### What is needed:
List every region the sermon excerpt names as a place where the church fathers lived, taught, and preached.

== Given passage

Simon Peter could have spoken of the intervention of God in the life of Israel; in Samaria 722 BC, the nation was forever destroyed, carried away; the intervention of God [2 Kings 17:5-6, 18]. He could have mentioned Judah in 587 BC; the nation of Judah was carried away into captivity [Jeremiah 39:1-10, 52:4-30; 2 Chronicles 36:17-21]. He could have mentioned the intervention of God when the Romans came into the warring Maccabean factions in Israel and destroyed the independence of that nation. And he could have spoken of the word that he heard from our Lord Himself in Matthew 24 and in Mark 13 and in [Luke 21], when the Lord sat on the Mount of Olives answering a question of the disciples concerning what they had just observed. As they came out of the temple, the disciples pointed out to the Lord Jesus the great stones of the temple—one of the wonders of the world. And the Lord replied, “You see these great stones? The day is coming when not one stone will be left upon another”; the intervention of God in human history [Matthew 24:1-2; Mark 13:1-2; Luke 21:5-6].
The disciples naturally asked Him, it was a doom incredible, those vast architectural achievements, the building of that temple under Zerubbabel and under Herod [Haggai 1:1-15; John 2:19-20], the glorious ritual, the resplendent garments, all of the things and accouterments of the worship of Jehovah God. But it was fleshly and earthly, and the Spirit of the Lord had fled from it, and God destroyed it. If you’ve ever been there to the temple site, there’s not one of those stones left upon another, just as the Lord said [Matthew 24:1-2]. I think of the story of the churches of the Levant. If you read church history at all, those fathers lived back yonder and taught and preached in North Africa, in Egypt, in Palestine, in Syria, and in the Anatolia in Asia Minor. Those were the great churches. They lifted their heads in grandeur and in splendor with their gilded domes, their stately cathedrals, their golden altars, their ravishingly beautiful and effective rituals and their colorful vestments.

====
== Dataset content

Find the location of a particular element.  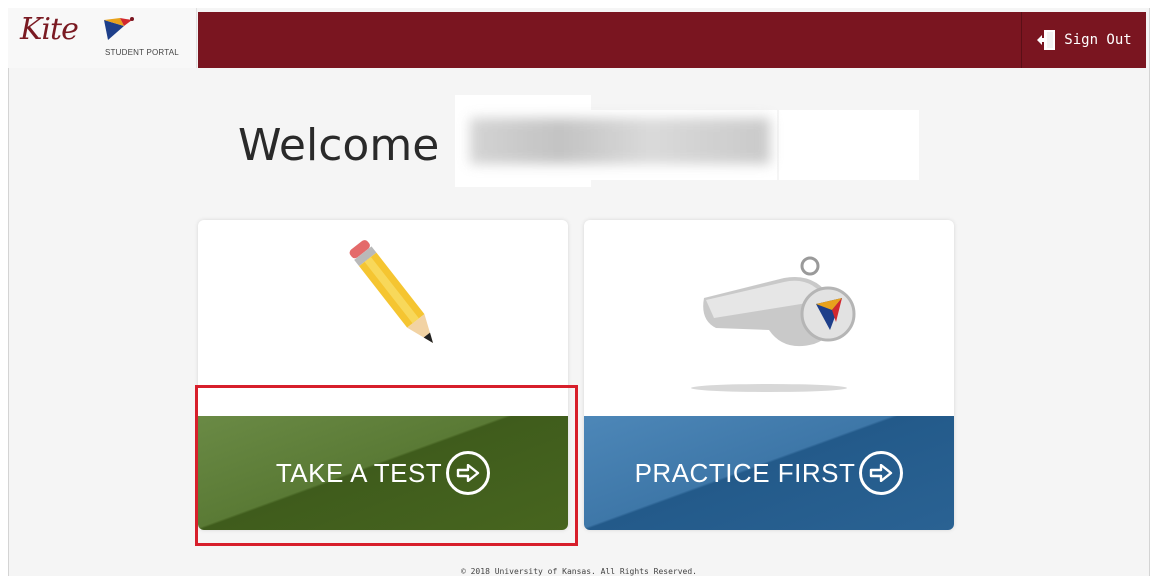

====

### The answer:
North Africa, Egypt, Palestine, Syria, and the Anatolia in Asia Minor.